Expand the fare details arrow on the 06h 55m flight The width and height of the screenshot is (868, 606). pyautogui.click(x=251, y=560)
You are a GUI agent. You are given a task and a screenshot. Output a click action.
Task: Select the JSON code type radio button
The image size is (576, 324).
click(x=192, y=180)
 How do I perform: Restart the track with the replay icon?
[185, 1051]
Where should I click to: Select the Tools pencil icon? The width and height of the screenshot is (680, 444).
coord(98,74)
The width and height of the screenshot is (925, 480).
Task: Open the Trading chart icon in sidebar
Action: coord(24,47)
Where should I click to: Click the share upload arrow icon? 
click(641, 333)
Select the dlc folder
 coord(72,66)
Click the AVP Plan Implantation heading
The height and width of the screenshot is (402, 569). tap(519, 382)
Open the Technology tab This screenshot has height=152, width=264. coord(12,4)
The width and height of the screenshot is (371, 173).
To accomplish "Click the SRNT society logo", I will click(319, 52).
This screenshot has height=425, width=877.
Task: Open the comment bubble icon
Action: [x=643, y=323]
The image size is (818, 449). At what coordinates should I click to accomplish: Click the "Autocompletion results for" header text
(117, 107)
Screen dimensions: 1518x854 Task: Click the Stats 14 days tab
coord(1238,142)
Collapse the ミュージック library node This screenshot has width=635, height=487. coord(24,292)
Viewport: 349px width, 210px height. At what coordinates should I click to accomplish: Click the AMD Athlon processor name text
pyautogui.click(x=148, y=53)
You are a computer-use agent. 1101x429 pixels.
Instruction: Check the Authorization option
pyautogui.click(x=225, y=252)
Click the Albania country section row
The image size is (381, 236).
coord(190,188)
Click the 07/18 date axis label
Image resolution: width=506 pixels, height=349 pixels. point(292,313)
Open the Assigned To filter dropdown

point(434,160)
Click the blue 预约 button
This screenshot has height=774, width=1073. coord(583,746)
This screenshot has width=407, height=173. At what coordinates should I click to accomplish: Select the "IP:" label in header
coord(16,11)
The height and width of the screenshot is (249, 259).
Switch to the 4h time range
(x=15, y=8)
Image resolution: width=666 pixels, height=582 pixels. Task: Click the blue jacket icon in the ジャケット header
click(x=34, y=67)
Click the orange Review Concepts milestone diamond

* * * * * * *

From top to bottom, return the material above unchanged.

*Task result*.
Expand the fare details arrow on the 06h 55m flight The width and height of the screenshot is (868, 606). pyautogui.click(x=251, y=560)
You are a GUI agent. You are given a task and a screenshot. Output a click action.
Task: Select the JSON code type radio button
The image size is (576, 324).
click(x=192, y=180)
 How do I perform: Restart the track with the replay icon?
[185, 1051]
Where should I click to: Select the Tools pencil icon? The width and height of the screenshot is (680, 444).
coord(98,74)
The width and height of the screenshot is (925, 480).
Task: Open the Trading chart icon in sidebar
Action: coord(24,47)
Where should I click to: Click the share upload arrow icon? 
click(641, 333)
Select the dlc folder
 coord(72,66)
Click the AVP Plan Implantation heading
The height and width of the screenshot is (402, 569). tap(519, 382)
Open the Technology tab This screenshot has height=152, width=264. coord(12,4)
The width and height of the screenshot is (371, 173).
To accomplish "Click the SRNT society logo", I will click(319, 52).
This screenshot has height=425, width=877.
Task: Open the comment bubble icon
Action: [x=643, y=323]
The image size is (818, 449). At what coordinates should I click to accomplish: Click the "Autocompletion results for" header text
(117, 107)
Screen dimensions: 1518x854 Task: Click the Stats 14 days tab
coord(1238,142)
Collapse the ミュージック library node This screenshot has width=635, height=487. coord(24,292)
Viewport: 349px width, 210px height. At what coordinates should I click to accomplish: Click the AMD Athlon processor name text
pyautogui.click(x=148, y=53)
You are a computer-use agent. 1101x429 pixels.
Instruction: Check the Authorization option
pyautogui.click(x=225, y=252)
Click the Albania country section row
The image size is (381, 236).
coord(190,188)
Click the 07/18 date axis label
Image resolution: width=506 pixels, height=349 pixels. point(292,313)
Open the Assigned To filter dropdown

point(434,160)
Click the blue 预约 button
This screenshot has height=774, width=1073. coord(583,746)
This screenshot has width=407, height=173. At what coordinates should I click to accomplish: Select the "IP:" label in header
coord(16,11)
The height and width of the screenshot is (249, 259).
Switch to the 4h time range
(x=15, y=8)
Image resolution: width=666 pixels, height=582 pixels. Task: Click the blue jacket icon in the ジャケット header
click(x=34, y=67)
Click the orange Review Concepts milestone diamond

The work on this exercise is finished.